Maker Unknown, her new commission for Fabrica, is a haunting sculptural work, developed in response to her inquiry into sashiko, a traditional, Japanese quilting technique employed by women to make work clothing. In 2003 Michele was awarded a three-year Arts & Humanities Research Board Fellowship (AHRB) at the University of Brighton, to facilitate her research into its practice. Totemic in feel, this installation is an outsider’s perception of rural Japanese life, a response to a fading tradition and an acknowledgement of its marginalised workers.
Memory and identity are repeated themes in Michele Walker’s work. Memorium, also on display in the exhibition, is a plastic and wire wool quilt stitched in the pattern of her own skin. Made in 2002, this piece evolved from the artist’s memories of her mother’s mental decline and subsequent loss of identity.

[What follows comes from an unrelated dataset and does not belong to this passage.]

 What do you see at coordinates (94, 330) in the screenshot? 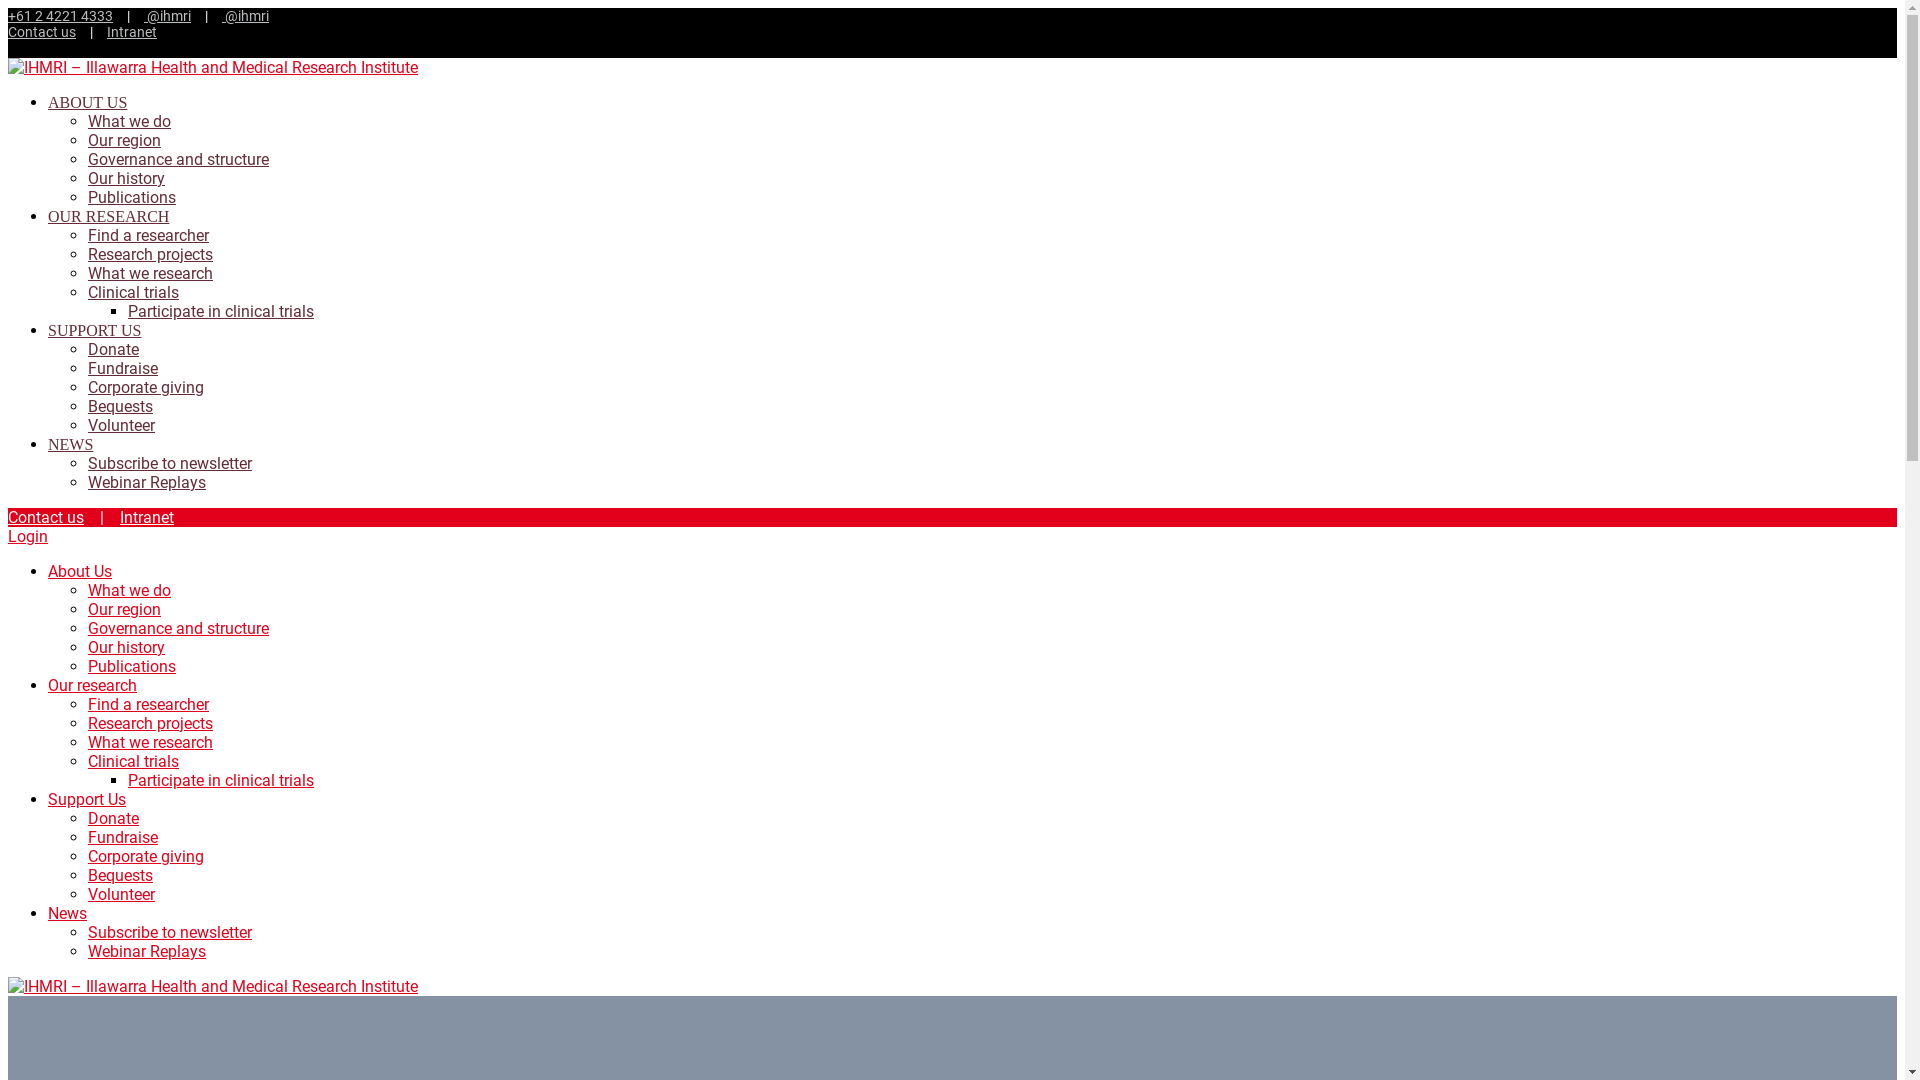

Total Vistor Numbers: 8, 383
Brilliant and moving pieces, well articulated in the process and history of each individual art work. That speaks power and strength, but at the same time calms my soul.
Very refreshing because it is novel and certainly conveys a thought. In our world today we need thinkers. Those who are prepared to do a new, helpful thing to stimulate us. Well done! It represents a lot of hard work – Thank you!